▸ **TASK DESCRIPTION**: From the listing below, copy out each line that contains the word "progress".

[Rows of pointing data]
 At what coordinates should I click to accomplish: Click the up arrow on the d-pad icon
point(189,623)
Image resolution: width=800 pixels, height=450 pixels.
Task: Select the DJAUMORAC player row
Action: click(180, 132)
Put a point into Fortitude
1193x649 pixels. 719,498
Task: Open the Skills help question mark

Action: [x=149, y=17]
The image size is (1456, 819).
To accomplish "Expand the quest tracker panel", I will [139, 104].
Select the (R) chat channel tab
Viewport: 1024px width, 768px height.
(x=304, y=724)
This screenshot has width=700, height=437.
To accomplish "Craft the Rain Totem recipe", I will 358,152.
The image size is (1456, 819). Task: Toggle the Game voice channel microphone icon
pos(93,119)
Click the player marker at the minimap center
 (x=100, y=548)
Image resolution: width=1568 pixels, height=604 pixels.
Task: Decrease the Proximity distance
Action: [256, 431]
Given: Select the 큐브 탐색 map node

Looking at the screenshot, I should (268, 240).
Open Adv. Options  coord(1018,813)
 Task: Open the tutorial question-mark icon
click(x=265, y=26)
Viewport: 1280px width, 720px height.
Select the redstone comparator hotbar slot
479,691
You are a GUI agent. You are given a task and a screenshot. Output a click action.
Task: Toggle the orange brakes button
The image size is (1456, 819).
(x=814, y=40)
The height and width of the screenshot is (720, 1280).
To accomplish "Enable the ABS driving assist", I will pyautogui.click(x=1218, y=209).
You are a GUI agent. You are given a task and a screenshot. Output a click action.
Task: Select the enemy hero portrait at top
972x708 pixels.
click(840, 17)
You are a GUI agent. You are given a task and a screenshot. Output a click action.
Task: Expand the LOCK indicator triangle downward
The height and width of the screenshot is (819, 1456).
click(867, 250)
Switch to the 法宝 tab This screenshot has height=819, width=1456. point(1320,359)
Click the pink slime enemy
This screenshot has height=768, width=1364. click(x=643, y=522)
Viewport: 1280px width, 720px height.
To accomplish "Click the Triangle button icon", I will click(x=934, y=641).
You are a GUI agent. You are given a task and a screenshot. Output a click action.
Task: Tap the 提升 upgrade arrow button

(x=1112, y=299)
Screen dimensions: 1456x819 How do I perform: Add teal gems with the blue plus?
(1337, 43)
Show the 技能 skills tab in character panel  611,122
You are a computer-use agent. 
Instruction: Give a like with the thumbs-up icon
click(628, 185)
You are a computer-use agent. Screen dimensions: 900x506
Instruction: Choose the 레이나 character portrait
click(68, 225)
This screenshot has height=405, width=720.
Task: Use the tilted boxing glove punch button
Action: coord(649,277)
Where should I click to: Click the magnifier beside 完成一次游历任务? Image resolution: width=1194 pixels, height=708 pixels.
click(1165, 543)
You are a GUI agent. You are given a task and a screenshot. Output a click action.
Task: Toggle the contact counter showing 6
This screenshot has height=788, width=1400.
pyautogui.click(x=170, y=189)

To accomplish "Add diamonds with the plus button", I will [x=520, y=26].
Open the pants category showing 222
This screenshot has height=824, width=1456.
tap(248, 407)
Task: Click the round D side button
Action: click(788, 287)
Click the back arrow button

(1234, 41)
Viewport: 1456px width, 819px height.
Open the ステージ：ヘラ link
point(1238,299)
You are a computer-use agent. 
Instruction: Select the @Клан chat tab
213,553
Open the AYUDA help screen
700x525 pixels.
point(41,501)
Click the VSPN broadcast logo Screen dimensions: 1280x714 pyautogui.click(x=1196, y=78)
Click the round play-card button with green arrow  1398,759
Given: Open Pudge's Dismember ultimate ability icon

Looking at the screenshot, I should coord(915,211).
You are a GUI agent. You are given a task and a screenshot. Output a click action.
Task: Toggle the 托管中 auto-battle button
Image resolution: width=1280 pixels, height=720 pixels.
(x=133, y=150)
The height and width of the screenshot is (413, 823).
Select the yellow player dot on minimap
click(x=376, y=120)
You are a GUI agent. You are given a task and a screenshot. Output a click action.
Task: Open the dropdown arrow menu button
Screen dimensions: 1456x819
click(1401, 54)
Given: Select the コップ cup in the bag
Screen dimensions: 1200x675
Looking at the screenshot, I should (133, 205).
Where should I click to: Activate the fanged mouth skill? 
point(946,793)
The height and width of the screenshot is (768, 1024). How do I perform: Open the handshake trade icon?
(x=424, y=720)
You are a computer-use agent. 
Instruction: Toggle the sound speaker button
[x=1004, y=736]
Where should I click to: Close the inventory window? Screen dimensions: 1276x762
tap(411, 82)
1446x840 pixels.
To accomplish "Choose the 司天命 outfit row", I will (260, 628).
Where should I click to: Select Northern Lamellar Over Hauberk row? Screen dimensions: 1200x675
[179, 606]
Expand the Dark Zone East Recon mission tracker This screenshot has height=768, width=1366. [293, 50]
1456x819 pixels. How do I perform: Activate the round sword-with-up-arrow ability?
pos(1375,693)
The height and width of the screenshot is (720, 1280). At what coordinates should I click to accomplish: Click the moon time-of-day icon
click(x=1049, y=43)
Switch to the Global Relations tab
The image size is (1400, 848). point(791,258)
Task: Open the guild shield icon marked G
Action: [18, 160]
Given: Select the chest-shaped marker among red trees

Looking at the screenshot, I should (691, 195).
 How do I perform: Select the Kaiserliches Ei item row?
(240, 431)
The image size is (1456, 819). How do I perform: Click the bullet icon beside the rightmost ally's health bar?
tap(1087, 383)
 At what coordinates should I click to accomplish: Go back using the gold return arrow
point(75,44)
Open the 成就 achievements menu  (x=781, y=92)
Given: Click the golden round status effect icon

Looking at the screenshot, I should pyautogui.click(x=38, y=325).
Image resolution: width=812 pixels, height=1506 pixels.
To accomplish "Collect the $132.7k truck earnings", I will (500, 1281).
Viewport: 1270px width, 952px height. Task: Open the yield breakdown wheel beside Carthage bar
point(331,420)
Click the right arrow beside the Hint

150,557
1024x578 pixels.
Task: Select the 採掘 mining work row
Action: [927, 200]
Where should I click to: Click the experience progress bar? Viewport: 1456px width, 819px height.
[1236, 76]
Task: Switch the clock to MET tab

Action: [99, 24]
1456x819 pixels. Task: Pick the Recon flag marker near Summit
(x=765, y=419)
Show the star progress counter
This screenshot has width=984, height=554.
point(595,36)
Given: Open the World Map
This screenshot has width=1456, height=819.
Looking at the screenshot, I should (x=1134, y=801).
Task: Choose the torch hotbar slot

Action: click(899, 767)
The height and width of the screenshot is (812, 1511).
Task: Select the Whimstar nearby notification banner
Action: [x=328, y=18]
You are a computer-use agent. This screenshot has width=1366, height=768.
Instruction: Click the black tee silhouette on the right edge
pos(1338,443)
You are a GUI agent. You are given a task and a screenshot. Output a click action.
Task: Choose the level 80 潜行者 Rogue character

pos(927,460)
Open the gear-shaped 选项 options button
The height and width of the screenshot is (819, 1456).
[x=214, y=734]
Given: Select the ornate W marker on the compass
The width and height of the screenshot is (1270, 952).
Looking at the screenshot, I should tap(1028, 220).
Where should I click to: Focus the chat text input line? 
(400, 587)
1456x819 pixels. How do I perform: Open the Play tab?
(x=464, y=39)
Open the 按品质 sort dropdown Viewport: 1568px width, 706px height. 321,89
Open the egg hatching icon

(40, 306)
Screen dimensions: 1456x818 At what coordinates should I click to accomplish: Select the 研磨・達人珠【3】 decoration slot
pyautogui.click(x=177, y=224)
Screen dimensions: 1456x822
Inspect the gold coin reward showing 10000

▸ **RIGHT ANSWER**:
Where should I click to: Click the experience progress bar? Viewport: 1456px width, 819px height.
Show the star progress counter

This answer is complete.